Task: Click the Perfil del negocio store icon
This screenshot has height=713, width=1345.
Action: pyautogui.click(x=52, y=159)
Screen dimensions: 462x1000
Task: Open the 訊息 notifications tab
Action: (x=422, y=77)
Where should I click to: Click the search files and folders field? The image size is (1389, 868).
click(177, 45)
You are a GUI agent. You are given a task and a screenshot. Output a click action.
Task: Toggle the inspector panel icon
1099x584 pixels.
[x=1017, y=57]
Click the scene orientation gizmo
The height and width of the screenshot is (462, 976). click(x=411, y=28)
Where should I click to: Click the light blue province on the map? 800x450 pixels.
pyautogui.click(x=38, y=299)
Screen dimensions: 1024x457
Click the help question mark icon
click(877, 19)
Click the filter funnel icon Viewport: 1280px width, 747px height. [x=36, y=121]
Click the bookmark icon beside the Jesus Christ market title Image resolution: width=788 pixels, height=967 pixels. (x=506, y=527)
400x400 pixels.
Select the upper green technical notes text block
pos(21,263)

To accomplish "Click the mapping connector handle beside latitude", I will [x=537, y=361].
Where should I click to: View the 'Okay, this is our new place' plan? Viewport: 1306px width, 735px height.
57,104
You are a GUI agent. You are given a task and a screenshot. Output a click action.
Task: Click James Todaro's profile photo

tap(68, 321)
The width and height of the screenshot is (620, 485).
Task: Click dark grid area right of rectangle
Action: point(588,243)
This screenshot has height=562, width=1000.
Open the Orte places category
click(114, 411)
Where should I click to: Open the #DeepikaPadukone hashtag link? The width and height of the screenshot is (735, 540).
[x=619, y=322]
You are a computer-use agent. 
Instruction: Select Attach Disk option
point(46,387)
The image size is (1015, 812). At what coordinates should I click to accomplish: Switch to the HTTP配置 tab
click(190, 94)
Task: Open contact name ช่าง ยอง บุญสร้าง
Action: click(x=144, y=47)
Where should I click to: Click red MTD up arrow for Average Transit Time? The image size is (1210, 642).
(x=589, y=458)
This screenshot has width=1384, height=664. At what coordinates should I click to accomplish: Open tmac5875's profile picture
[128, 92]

» Exercise description: Restate the entries above word for word.

» Solution:
Task: Click the Perfil del negocio store icon
This screenshot has height=713, width=1345.
Action: pyautogui.click(x=52, y=159)
Screen dimensions: 462x1000
Task: Open the 訊息 notifications tab
Action: (x=422, y=77)
Where should I click to: Click the search files and folders field? The image size is (1389, 868).
click(177, 45)
You are a GUI agent. You are given a task and a screenshot. Output a click action.
Task: Toggle the inspector panel icon
1099x584 pixels.
[x=1017, y=57]
Click the scene orientation gizmo
The height and width of the screenshot is (462, 976). click(x=411, y=28)
Where should I click to: Click the light blue province on the map? 800x450 pixels.
pyautogui.click(x=38, y=299)
Screen dimensions: 1024x457
Click the help question mark icon
click(877, 19)
Click the filter funnel icon Viewport: 1280px width, 747px height. [x=36, y=121]
Click the bookmark icon beside the Jesus Christ market title Image resolution: width=788 pixels, height=967 pixels. (x=506, y=527)
400x400 pixels.
Select the upper green technical notes text block
pos(21,263)

To accomplish "Click the mapping connector handle beside latitude", I will [x=537, y=361].
Where should I click to: View the 'Okay, this is our new place' plan? Viewport: 1306px width, 735px height.
57,104
You are a GUI agent. You are given a task and a screenshot. Output a click action.
Task: Click James Todaro's profile photo

tap(68, 321)
The width and height of the screenshot is (620, 485).
Task: Click dark grid area right of rectangle
Action: point(588,243)
This screenshot has height=562, width=1000.
Open the Orte places category
click(114, 411)
Where should I click to: Open the #DeepikaPadukone hashtag link? The width and height of the screenshot is (735, 540).
[x=619, y=322]
You are a computer-use agent. 
Instruction: Select Attach Disk option
point(46,387)
The image size is (1015, 812). At what coordinates should I click to accomplish: Switch to the HTTP配置 tab
click(190, 94)
Task: Open contact name ช่าง ยอง บุญสร้าง
Action: click(x=144, y=47)
Where should I click to: Click red MTD up arrow for Average Transit Time? The image size is (1210, 642).
(x=589, y=458)
This screenshot has width=1384, height=664. At what coordinates should I click to accomplish: Open tmac5875's profile picture
[128, 92]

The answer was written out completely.